This should have been fixed, the original issue was reopened here: https://github.com/elastic/beats/issues/31670

ceeeekay commented 1 year ago

@ceeeekay There is at least one known bug where the policy revision can get out of sync between the agent and Fleet using the Logstash output: elastic/fleet-server#2105. Possibly that is related to the problems you are observing.

@cmacknz That looks like the one - thanks.

fearful-symmetry commented 1 year ago

@pjbertels what environment is fleet running in here? K8s? Docker? Native? I've recently ran into some issues with how this behaves inside certain k8s environments where the namespace's PID counter will reset but the filesystem remains the same, meaning the PID in the lockfile can be mapped to a new process.

Also, have we confirmed that the beats aren't trying to run multiple instances out of the same data directory?

pjbertels commented 1 year ago

This is an agent installed in an Ubuntu VM in GCP. The VM is created and the sw is installed in the usual way by a tool we have(OGC). Fleet is running in ESS. There are a few issues that have been identified and we will retest when we can get those fixes.

AndersonQ commented 1 year ago

The problem seems to happen when ever I make a change that results in a lot of network activity. Often it is a when moving the agents between policies.

I can only imagine that the problem is indeed a change in the policy, which makes the agent restart and for some reason it does not restart correctly

pjbertels commented 1 year ago

We think the issue is this one ... https://github.com/elastic/beats/issues/33653.

0xdeadbeer commented 1 year ago

More info from my side:

agent version: 8.4.3 integrations: system & docker metrics and logs

no matter how or in which order i enroll it, if the docker metrics and logs integration is present filebeat will fail.. (and result in the agent appearing as unhealthy)

Status: FAILED
Message: app filebeat--8.4.3-38e1f0dc: 1 error occurred:
        * 5 errors: Error creating runner from config: unexpected to option in processors.0.add_fields; Error creating runner from config: unexpected to option in processors.0.add_fields; Error creating runner from config: unexpected to option in processors.0.add_fields; Error creating runner from config: unexpected to option in processors.0.add_fields; Error creating runner from config: unexpected to option in processors.0.add_fields

Applications:
  * filebeat  (FAILED)
              1 error occurred:
              * 5 errors: Error creating runner from config: unexpected to option in processors.0.add_fields; Error creating runner from config: unexpected to option in processors.0.add_fields; Error creating runner from config: unexpected to option in processors.0.add_fields; Error creating runner from config: unexpected to option in processors.0.add_fields; Error creating runner from config: unexpected to option in processors.0.add_fields

  * metricbeat             (HEALTHY)
                           Running
  * filebeat_monitoring    (HEALTHY)
                           Running
  * metricbeat_monitoring  (HEALTHY)
                           Running
0xdeadbeer commented 1 year ago

After checking the logs, this is the only type of log i see that stands out from the rest..

image

cmacknz commented 1 year ago

@osamu-kj unexpected to option in processors.0.add_field is the key error in your case, likely the syntax in one of your processor definitions is wrong.

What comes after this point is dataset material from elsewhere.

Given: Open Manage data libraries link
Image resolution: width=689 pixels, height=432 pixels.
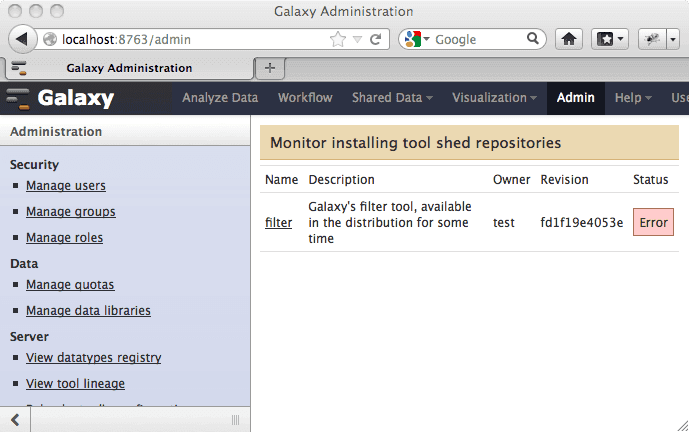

If you have not added custom processors manually then this is a bug in the integration and you can open a new issue in https://github.com/elastic/integrations/.

0xdeadbeer commented 1 year ago

@cmacknz in the meantime i've upgraded elk and all of the agents to 8.5.2 and now its working fine, i'll let you know if something goes wrong on my side as well or similar.. thanks for mentioning it :)

jlind23 commented 1 year ago

@pjbertels is this still occurring or can we close that issue?

jlind23 commented 1 year ago

Not relevant anymore, closing.